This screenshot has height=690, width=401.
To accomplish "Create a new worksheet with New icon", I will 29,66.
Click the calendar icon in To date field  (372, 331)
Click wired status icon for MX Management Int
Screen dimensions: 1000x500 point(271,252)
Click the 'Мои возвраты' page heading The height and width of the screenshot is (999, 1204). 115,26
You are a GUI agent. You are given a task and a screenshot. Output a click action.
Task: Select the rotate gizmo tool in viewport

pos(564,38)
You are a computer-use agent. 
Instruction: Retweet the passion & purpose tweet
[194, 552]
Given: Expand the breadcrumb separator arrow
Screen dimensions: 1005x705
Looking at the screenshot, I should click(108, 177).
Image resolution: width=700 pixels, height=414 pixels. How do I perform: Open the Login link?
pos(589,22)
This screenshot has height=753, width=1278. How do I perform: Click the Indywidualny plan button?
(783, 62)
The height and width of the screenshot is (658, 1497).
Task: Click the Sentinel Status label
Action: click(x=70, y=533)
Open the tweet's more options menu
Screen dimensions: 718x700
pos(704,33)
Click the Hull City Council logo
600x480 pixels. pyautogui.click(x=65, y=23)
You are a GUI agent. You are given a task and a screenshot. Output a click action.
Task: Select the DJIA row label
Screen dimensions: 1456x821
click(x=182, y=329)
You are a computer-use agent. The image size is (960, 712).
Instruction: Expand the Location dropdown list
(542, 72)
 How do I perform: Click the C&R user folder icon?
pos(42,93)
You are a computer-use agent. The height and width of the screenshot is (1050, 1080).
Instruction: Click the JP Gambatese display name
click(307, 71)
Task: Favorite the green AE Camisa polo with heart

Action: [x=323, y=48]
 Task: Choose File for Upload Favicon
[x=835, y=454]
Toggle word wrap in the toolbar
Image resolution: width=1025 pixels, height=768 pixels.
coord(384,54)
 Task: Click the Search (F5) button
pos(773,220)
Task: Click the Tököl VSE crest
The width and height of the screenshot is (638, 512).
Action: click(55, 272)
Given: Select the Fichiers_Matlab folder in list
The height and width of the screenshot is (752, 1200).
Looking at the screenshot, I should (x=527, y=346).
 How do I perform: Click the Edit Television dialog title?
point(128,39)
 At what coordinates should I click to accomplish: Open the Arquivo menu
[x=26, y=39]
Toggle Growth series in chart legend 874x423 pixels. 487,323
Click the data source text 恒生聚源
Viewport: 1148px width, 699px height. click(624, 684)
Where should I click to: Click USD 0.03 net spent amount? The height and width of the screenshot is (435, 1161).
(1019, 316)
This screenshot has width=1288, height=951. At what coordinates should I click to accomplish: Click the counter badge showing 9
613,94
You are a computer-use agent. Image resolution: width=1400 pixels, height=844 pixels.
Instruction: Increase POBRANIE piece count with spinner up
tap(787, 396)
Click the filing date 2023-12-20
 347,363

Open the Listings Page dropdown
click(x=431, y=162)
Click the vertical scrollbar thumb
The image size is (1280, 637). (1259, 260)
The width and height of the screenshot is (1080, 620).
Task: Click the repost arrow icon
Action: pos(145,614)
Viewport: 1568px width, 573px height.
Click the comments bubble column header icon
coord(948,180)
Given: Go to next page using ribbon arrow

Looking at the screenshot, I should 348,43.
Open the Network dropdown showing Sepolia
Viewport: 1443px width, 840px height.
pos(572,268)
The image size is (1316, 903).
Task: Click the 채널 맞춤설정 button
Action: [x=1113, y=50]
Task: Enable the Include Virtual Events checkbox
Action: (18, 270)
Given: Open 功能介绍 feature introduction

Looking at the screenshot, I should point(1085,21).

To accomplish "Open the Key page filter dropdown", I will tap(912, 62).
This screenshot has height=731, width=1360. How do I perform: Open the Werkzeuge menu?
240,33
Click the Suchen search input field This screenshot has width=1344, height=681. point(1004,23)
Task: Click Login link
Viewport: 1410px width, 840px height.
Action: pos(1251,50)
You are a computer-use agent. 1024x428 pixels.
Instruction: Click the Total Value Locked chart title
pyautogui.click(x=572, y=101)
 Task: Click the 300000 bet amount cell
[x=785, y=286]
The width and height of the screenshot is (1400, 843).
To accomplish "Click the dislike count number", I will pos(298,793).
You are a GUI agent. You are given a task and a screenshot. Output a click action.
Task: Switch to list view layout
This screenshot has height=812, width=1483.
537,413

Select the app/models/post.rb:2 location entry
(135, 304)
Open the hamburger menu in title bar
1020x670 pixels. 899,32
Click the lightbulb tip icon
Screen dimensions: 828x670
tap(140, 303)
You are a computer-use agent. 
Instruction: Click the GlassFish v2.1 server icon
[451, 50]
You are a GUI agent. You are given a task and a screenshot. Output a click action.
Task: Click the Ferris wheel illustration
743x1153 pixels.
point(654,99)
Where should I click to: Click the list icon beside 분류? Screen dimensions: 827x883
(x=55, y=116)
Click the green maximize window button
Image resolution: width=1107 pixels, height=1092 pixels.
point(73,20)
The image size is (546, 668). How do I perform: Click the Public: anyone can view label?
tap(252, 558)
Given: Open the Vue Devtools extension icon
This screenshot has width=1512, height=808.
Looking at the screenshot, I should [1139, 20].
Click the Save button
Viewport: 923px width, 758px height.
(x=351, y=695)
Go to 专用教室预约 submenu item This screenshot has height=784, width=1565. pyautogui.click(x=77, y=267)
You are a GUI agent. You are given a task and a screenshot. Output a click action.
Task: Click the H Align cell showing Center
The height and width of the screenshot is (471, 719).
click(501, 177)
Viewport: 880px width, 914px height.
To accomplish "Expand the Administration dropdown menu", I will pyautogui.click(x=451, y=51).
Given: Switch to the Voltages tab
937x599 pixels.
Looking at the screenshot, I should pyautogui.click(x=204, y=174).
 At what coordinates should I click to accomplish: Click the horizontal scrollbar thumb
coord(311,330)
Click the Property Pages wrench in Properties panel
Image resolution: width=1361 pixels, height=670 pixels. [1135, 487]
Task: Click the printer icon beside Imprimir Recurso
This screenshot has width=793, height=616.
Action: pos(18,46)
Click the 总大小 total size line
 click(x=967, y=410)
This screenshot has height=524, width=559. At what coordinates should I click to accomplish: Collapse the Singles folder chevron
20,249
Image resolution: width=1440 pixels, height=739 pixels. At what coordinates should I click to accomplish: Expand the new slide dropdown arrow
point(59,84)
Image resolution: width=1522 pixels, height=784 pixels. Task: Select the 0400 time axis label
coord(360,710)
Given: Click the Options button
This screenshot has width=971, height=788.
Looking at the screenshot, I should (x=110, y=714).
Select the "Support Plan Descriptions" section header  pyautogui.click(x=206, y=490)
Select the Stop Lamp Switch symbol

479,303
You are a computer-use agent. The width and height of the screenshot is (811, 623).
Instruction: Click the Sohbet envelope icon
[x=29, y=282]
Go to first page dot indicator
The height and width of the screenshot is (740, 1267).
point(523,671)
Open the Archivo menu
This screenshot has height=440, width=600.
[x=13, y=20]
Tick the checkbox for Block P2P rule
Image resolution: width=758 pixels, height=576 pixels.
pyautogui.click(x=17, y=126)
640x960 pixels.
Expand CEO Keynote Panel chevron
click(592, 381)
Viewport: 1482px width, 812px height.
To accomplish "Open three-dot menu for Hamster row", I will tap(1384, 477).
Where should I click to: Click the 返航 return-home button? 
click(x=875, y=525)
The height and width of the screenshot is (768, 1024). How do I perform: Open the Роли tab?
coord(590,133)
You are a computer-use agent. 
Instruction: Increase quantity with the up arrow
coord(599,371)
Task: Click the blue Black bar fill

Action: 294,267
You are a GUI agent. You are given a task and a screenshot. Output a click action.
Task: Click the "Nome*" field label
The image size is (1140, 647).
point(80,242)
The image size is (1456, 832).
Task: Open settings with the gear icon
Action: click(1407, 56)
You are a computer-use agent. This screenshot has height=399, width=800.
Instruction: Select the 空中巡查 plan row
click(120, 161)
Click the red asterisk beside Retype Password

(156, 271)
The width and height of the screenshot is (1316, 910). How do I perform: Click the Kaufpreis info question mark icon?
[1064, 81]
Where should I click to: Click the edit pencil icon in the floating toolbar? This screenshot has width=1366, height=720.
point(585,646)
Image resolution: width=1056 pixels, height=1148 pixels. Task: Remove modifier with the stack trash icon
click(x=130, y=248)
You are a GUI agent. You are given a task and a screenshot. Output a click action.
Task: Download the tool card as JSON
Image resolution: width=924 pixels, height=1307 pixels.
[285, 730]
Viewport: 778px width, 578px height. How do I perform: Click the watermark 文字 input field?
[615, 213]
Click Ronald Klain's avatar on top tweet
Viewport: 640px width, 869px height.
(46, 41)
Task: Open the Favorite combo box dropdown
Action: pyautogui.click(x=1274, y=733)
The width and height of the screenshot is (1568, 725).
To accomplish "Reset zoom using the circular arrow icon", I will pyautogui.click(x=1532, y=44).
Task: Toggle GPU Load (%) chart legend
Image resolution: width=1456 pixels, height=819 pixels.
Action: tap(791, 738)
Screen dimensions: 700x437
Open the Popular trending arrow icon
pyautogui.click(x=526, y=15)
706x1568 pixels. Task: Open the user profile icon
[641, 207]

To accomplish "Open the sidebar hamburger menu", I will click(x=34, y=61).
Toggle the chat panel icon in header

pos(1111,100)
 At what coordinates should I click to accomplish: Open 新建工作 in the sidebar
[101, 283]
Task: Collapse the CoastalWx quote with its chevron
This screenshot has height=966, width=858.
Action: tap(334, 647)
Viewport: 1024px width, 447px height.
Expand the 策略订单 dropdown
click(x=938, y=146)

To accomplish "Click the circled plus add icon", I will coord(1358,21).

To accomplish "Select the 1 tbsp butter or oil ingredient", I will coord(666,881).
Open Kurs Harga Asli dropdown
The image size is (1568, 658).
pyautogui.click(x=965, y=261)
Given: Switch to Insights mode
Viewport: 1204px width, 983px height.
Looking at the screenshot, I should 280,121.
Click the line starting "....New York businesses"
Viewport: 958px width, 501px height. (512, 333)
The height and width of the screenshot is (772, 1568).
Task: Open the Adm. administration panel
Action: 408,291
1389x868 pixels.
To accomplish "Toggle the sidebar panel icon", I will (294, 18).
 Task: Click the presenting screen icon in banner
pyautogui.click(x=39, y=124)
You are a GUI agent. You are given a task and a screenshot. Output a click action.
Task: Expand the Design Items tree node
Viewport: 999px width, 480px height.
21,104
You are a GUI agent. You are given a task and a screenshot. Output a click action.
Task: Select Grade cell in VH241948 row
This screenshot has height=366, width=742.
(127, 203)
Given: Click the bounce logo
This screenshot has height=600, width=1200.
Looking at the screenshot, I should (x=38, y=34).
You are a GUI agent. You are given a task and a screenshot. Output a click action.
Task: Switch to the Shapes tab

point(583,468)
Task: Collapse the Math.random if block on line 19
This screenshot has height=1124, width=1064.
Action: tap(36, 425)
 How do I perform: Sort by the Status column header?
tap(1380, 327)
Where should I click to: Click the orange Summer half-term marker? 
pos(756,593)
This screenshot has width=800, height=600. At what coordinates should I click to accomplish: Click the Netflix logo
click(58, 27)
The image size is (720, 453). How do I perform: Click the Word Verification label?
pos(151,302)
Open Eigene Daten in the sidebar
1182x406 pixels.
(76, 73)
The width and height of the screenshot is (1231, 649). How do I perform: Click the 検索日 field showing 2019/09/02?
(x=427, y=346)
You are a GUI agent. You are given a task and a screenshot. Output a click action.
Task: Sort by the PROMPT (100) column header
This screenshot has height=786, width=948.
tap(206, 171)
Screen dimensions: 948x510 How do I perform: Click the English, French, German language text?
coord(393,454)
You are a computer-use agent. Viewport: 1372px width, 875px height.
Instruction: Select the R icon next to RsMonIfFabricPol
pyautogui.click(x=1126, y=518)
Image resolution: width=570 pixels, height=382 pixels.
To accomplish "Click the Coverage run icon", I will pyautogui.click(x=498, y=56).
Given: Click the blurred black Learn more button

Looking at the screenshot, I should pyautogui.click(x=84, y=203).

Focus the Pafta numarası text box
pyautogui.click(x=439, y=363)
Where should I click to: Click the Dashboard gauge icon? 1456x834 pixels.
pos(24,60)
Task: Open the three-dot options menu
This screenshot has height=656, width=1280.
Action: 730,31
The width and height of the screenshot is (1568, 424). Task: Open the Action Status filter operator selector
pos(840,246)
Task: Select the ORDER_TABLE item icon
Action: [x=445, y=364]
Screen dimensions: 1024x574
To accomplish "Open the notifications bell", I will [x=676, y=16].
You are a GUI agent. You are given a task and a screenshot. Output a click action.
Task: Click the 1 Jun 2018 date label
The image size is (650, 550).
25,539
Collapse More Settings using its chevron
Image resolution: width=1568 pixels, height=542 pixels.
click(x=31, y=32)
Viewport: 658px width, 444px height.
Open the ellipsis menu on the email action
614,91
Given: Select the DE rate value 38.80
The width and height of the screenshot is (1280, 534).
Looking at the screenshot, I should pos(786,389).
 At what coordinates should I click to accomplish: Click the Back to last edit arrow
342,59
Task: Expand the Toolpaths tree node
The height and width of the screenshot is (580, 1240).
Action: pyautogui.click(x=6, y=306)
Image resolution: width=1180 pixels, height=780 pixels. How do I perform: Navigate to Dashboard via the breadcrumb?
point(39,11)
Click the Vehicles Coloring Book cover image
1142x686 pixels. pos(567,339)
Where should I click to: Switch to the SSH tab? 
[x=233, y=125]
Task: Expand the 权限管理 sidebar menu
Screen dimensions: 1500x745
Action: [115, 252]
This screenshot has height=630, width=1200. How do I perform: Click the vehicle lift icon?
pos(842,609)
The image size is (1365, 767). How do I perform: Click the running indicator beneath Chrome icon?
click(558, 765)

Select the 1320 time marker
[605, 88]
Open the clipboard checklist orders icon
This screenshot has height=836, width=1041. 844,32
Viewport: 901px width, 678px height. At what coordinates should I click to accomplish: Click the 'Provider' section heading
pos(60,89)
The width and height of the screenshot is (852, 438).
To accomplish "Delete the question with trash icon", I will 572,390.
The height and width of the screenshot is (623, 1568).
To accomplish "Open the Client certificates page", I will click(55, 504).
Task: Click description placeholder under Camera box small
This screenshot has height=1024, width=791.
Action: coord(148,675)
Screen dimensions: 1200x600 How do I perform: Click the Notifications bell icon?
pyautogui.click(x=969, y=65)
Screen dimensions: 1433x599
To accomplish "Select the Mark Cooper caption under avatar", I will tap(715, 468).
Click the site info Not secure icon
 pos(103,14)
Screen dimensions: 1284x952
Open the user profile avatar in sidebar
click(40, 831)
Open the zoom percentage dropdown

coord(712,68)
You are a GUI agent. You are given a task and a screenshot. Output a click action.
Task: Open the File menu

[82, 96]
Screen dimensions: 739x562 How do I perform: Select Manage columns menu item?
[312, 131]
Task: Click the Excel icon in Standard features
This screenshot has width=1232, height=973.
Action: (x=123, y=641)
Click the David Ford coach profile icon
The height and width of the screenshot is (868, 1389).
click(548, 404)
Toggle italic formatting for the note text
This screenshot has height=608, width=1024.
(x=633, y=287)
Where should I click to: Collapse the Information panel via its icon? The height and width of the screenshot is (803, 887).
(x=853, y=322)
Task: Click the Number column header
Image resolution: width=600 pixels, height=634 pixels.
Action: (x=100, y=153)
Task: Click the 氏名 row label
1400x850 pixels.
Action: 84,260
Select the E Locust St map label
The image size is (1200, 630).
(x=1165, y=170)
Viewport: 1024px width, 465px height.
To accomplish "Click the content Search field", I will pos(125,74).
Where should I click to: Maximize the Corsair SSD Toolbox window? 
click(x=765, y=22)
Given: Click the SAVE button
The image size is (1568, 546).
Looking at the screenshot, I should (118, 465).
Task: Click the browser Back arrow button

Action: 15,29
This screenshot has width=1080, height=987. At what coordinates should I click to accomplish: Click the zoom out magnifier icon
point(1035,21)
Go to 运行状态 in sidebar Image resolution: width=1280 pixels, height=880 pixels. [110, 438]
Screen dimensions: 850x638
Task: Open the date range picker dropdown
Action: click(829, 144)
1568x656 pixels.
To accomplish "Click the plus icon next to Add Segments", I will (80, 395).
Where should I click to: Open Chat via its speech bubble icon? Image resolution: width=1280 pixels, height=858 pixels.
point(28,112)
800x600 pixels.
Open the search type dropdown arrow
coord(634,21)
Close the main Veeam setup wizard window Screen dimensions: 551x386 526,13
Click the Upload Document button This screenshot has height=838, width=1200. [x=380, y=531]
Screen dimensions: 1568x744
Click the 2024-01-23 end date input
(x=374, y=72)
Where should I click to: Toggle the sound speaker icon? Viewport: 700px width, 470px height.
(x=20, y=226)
__________
Lay out the material as a Markdown table with the columns Row and Line, starting at the line that contains "Task: Click the blue Black bar fill" and stopping after the line that contains "will pyautogui.click(x=1532, y=44).". Number each line in order and leave out blank lines.

# Task output:
| Row | Line |
|---|---|
| 1 | Task: Click the blue Black bar fill |
| 2 | Action: 294,267 |
| 3 | You are a GUI agent. You are given a task and a screenshot. Output a click action. |
| 4 | Task: Click the "Nome*" field label |
| 5 | The image size is (1140, 647). |
| 6 | point(80,242) |
| 7 | The image size is (1456, 832). |
| 8 | Task: Open settings with the gear icon |
| 9 | Action: click(1407, 56) |
| 10 | You are a computer-use agent. This screenshot has height=399, width=800. |
| 11 | Instruction: Select the 空中巡查 plan row |
| 12 | click(120, 161) |
| 13 | Click the red asterisk beside Retype Password |
| 14 | (156, 271) |
| 15 | The width and height of the screenshot is (1316, 910). How do I perform: Click the Kaufpreis info question mark icon? |
| 16 | [1064, 81] |
| 17 | Where should I click to: Click the edit pencil icon in the floating toolbar? This screenshot has width=1366, height=720. |
| 18 | point(585,646) |
| 19 | Image resolution: width=1056 pixels, height=1148 pixels. Task: Remove modifier with the stack trash icon |
| 20 | click(x=130, y=248) |
| 21 | You are a GUI agent. You are given a task and a screenshot. Output a click action. |
| 22 | Task: Download the tool card as JSON |
| 23 | Image resolution: width=924 pixels, height=1307 pixels. |
| 24 | [285, 730] |
| 25 | Viewport: 778px width, 578px height. How do I perform: Click the watermark 文字 input field? |
| 26 | [615, 213] |
| 27 | Click Ronald Klain's avatar on top tweet |
| 28 | Viewport: 640px width, 869px height. |
| 29 | (46, 41) |
| 30 | Task: Open the Favorite combo box dropdown |
| 31 | Action: pyautogui.click(x=1274, y=733) |
| 32 | The width and height of the screenshot is (1568, 725). |
| 33 | To accomplish "Reset zoom using the circular arrow icon", I will pyautogui.click(x=1532, y=44). |